2. BCR::ABL1 not only generates a p210 protein as indicated in the first paragraph. p210 is the most common in CML. TKIs not only inhibit p210 but also other forms of BCR::ABL1.

Author response: For the sake of clarity, this was omitted from the original draft. However, we do agree that this would be an important thing to include.
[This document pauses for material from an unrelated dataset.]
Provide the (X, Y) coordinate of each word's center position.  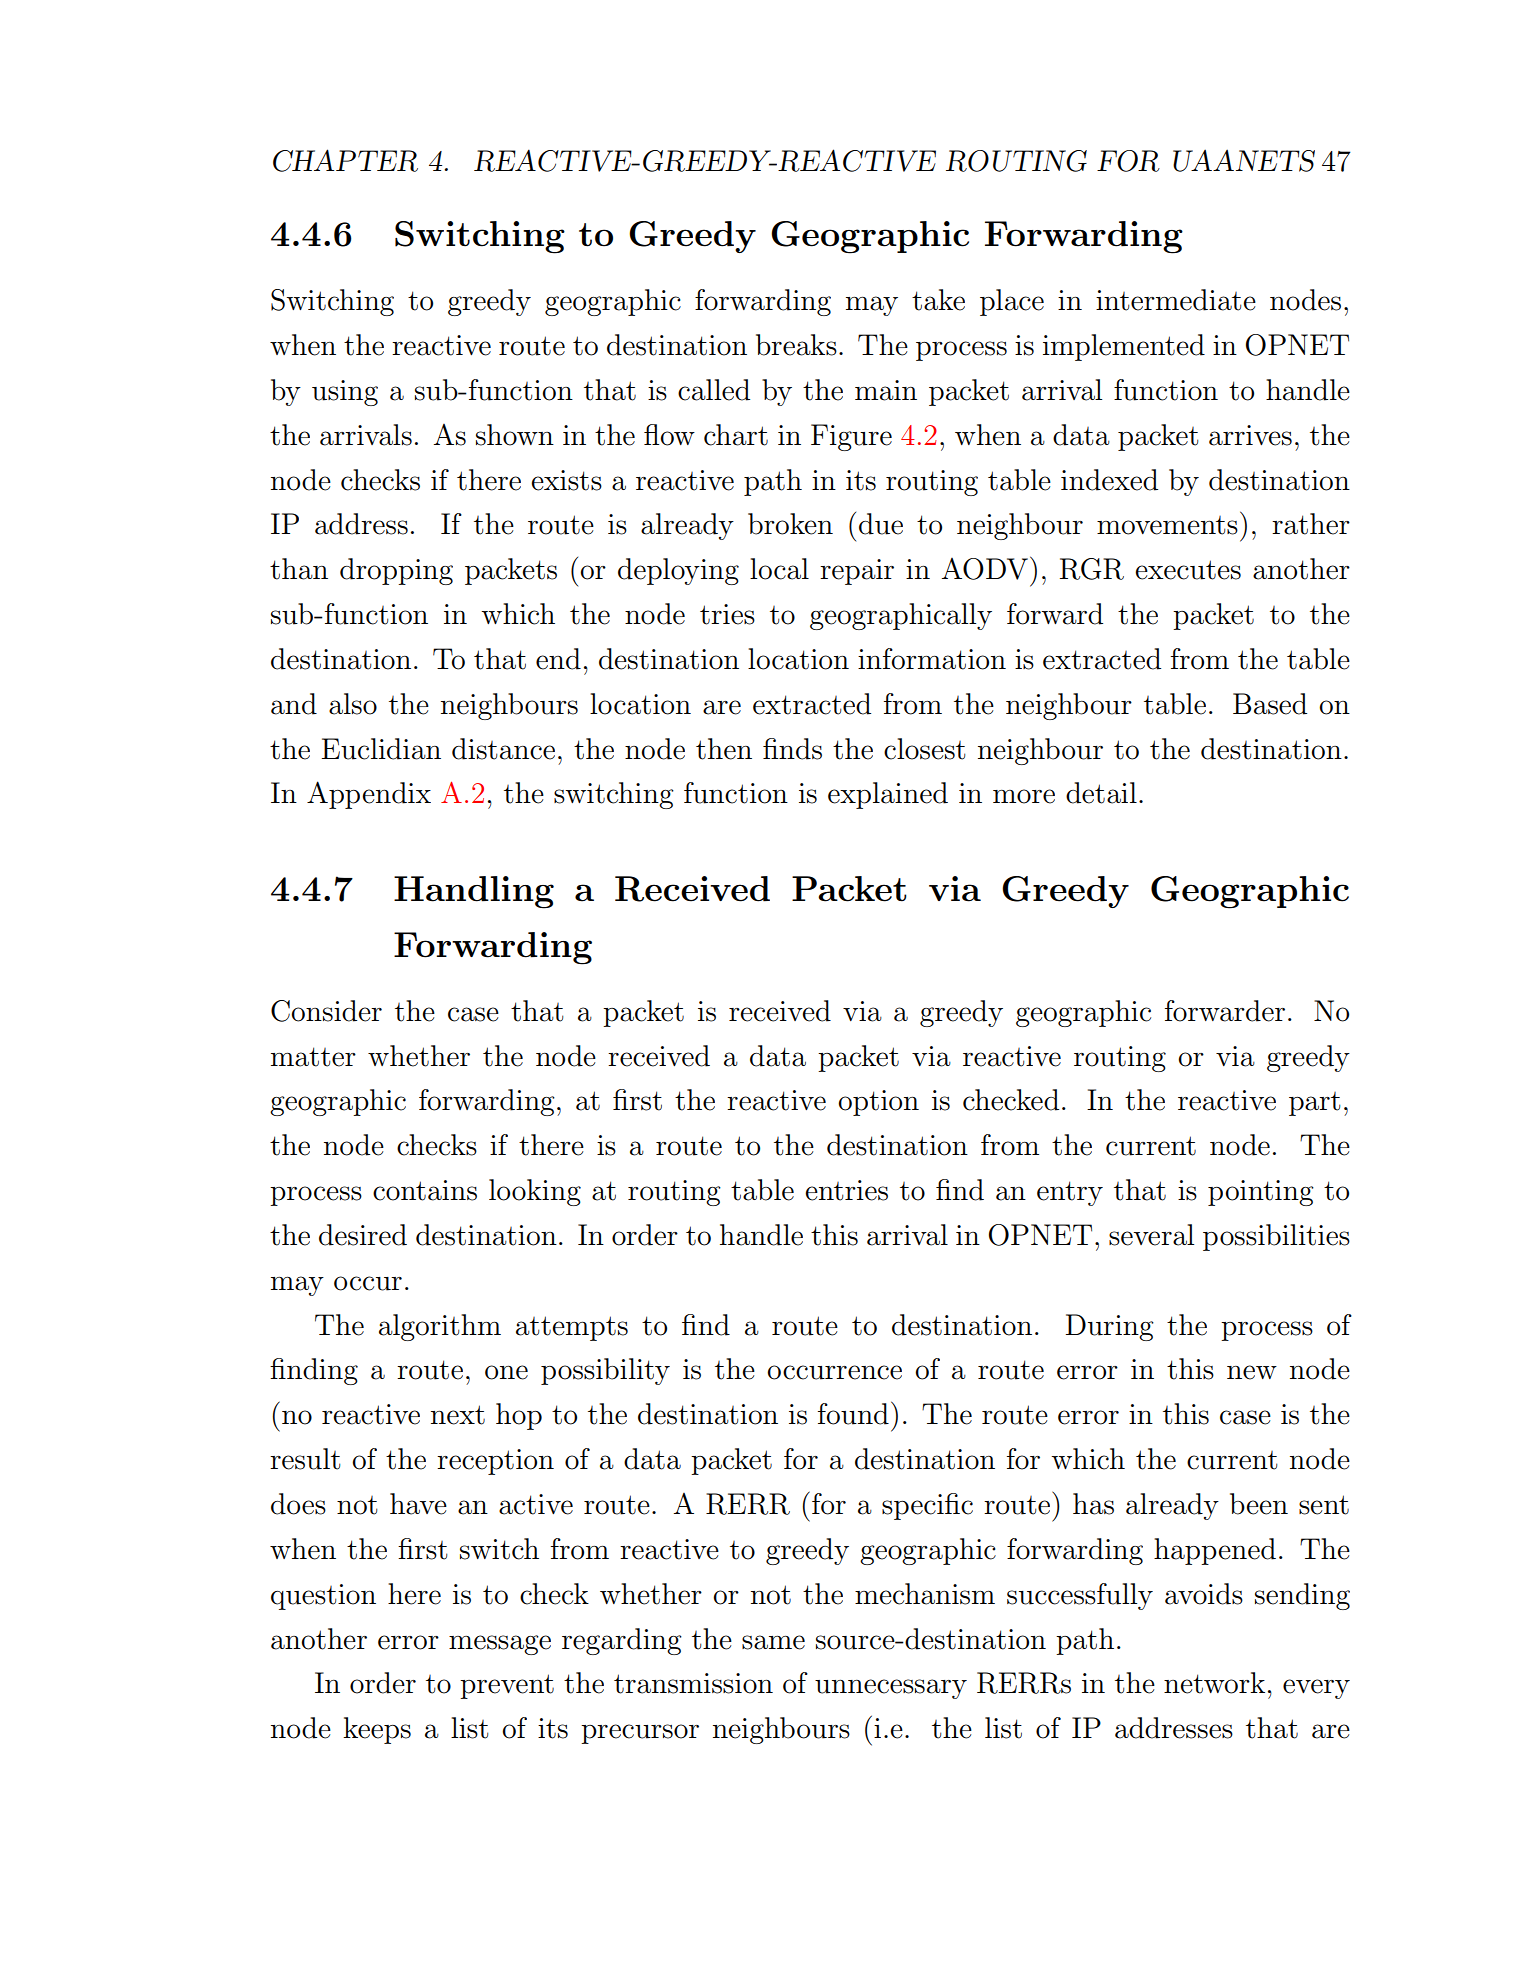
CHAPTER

The revised text reads as follows on [line 36]:

“[In addition to CML, p210BCR-ABL1 transcripts have also been rarely detected in Acute Lymphocytic Leukemia (ALL) and Acute Myeloid Leukemia (AML)[15, 16]. p210BCR-ABL1 is the most common product of the fusion in CML but a shorter transcript p190BCR-ABL is also detected in CML, although more commonly in AML and B-cell ALL (B-ALL)[15, 16]. A third variant p230BCR-ABL1  is the major diagnostic marker for Neutrophilic-chronic myeloid leukemia (CML-N)[17].]”

The revised text reads as follows on [line 67]:

“[The current first-line standard of care for CML patients is treatment with tyrosine kinase inhibitors (TKIs) that competitively or allosterically inhibit p210^BCR-ABL1 ,as well as other BCR::ABL1 variants, although less effectively[2, 20-22]. ]”

3. A few typographical errors: therefor instead of therefore. Reference 87 in the reference list.

Author response: Thank you, the draft has been corrected accordingly.